Records excerpted from a collection
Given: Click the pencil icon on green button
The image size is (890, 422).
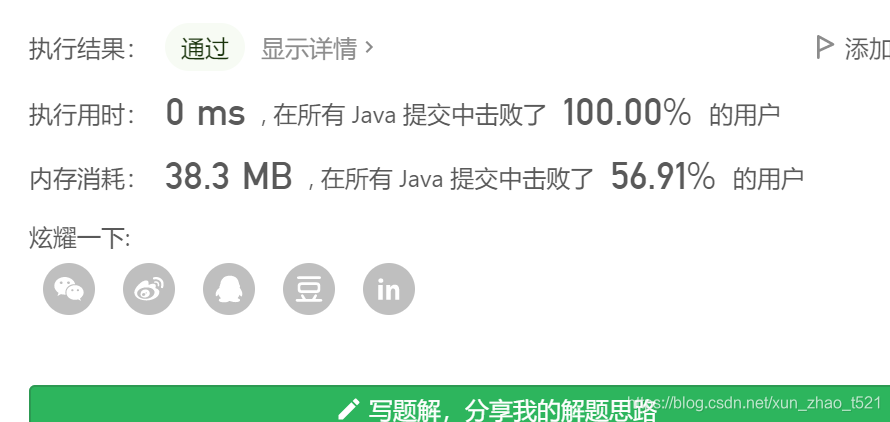Looking at the screenshot, I should coord(349,409).

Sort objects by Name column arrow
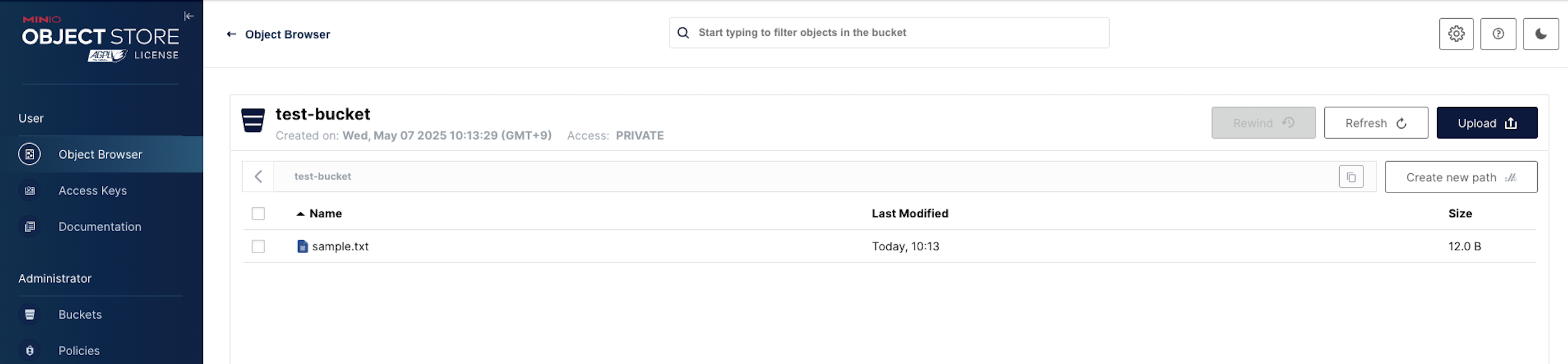pyautogui.click(x=300, y=214)
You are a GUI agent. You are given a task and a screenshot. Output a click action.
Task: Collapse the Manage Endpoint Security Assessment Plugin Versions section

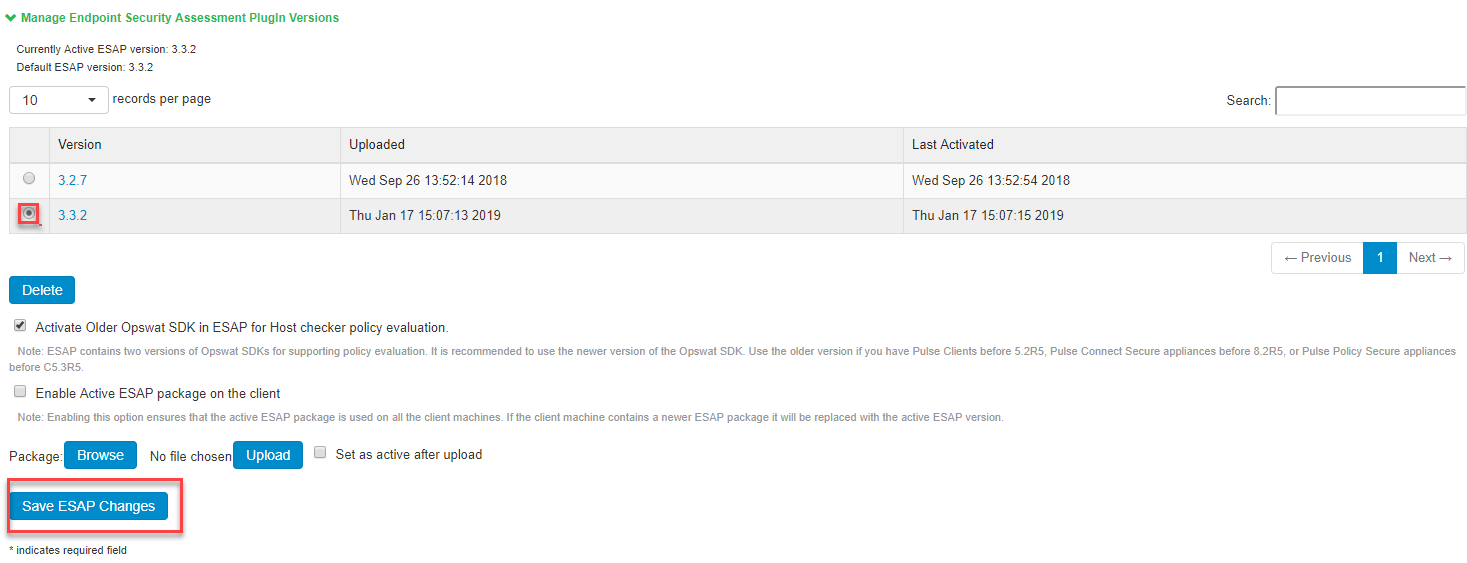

WORK INSTRUCTIONS -> Every line above has to be output exactly; the pictures must be dropped.

ANSWER SPACE ->
Given: Click the pencil icon on green button
The image size is (890, 422).
Looking at the screenshot, I should coord(349,409).

Sort objects by Name column arrow
pyautogui.click(x=300, y=214)
You are a GUI agent. You are given a task and a screenshot. Output a click action.
Task: Collapse the Manage Endpoint Security Assessment Plugin Versions section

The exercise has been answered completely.